**Exercise description**
Write out the entries, please, from the line containing "Click the table's vertical scrollbar" through their final line, exactly and with nothing else.

(Collected data entries)
BEGIN

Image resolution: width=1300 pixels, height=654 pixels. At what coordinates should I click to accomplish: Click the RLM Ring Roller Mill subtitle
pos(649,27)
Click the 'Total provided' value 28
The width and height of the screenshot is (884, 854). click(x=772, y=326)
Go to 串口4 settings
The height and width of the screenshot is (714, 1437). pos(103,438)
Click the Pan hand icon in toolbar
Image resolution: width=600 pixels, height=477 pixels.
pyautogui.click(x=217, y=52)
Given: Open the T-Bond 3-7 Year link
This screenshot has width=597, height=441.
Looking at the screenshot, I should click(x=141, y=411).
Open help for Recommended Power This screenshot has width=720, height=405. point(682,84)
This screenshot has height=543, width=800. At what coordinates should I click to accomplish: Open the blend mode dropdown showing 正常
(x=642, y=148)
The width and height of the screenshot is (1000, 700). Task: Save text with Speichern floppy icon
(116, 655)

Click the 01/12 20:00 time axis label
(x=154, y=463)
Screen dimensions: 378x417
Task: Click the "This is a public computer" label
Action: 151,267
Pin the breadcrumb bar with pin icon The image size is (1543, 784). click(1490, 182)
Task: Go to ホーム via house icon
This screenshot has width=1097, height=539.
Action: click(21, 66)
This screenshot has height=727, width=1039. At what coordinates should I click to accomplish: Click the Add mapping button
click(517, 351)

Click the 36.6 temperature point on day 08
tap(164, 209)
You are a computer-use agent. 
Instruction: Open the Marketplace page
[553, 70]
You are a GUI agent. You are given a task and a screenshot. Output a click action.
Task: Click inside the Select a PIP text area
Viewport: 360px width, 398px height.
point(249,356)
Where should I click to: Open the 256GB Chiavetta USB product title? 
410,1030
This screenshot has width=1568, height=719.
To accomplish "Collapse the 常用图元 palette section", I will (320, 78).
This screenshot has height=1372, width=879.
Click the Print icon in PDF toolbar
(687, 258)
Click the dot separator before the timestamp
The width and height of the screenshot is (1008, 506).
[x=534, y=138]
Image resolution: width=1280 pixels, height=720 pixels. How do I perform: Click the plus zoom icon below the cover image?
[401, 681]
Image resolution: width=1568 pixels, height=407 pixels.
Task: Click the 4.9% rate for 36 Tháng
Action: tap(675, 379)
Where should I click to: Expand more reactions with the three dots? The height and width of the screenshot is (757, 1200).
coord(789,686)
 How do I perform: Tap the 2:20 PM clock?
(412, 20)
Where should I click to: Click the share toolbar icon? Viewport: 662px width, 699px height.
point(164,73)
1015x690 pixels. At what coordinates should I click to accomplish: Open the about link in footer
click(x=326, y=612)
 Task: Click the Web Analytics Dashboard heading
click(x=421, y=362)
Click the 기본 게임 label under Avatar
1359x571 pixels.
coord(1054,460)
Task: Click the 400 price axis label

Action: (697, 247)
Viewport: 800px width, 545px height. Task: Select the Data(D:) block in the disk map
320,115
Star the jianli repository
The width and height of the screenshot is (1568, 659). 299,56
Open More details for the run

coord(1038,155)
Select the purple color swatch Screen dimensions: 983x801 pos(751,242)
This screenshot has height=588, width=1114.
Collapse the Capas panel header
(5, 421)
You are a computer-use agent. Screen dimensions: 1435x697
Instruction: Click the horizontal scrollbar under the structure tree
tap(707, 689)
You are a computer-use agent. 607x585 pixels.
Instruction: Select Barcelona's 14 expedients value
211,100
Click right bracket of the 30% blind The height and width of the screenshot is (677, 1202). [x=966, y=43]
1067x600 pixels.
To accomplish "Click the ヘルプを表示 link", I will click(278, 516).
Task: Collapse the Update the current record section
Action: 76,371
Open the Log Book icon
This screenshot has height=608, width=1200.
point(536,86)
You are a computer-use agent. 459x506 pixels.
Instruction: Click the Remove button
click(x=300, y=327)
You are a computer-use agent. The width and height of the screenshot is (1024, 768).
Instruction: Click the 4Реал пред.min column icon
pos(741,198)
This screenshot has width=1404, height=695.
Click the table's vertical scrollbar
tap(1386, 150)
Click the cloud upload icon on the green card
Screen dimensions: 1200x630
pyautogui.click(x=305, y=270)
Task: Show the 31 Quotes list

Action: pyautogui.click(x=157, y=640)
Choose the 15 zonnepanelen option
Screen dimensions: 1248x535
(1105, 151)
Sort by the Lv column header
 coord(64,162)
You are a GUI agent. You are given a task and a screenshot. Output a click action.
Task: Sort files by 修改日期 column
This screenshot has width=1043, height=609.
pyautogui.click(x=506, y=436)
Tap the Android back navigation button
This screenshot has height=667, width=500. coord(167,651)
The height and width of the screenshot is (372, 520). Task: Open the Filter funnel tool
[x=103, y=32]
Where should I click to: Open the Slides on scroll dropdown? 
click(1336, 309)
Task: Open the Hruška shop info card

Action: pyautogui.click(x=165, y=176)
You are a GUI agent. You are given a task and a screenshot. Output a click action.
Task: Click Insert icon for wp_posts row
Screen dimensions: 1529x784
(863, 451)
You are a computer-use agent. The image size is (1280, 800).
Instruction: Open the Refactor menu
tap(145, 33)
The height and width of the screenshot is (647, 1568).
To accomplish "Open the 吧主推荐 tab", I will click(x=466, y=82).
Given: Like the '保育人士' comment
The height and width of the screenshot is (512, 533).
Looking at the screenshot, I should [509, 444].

END

**Answer section**
Click the table's vertical scrollbar
tap(1386, 150)
Click the cloud upload icon on the green card
Screen dimensions: 1200x630
pyautogui.click(x=305, y=270)
Task: Show the 31 Quotes list

Action: pyautogui.click(x=157, y=640)
Choose the 15 zonnepanelen option
Screen dimensions: 1248x535
(1105, 151)
Sort by the Lv column header
 coord(64,162)
You are a GUI agent. You are given a task and a screenshot. Output a click action.
Task: Sort files by 修改日期 column
This screenshot has width=1043, height=609.
pyautogui.click(x=506, y=436)
Tap the Android back navigation button
This screenshot has height=667, width=500. coord(167,651)
The height and width of the screenshot is (372, 520). Task: Open the Filter funnel tool
[x=103, y=32]
Where should I click to: Open the Slides on scroll dropdown? 
click(1336, 309)
Task: Open the Hruška shop info card

Action: pyautogui.click(x=165, y=176)
You are a GUI agent. You are given a task and a screenshot. Output a click action.
Task: Click Insert icon for wp_posts row
Screen dimensions: 1529x784
(863, 451)
You are a computer-use agent. The image size is (1280, 800).
Instruction: Open the Refactor menu
tap(145, 33)
The height and width of the screenshot is (647, 1568).
To accomplish "Open the 吧主推荐 tab", I will click(x=466, y=82).
Given: Like the '保育人士' comment
The height and width of the screenshot is (512, 533).
Looking at the screenshot, I should [509, 444].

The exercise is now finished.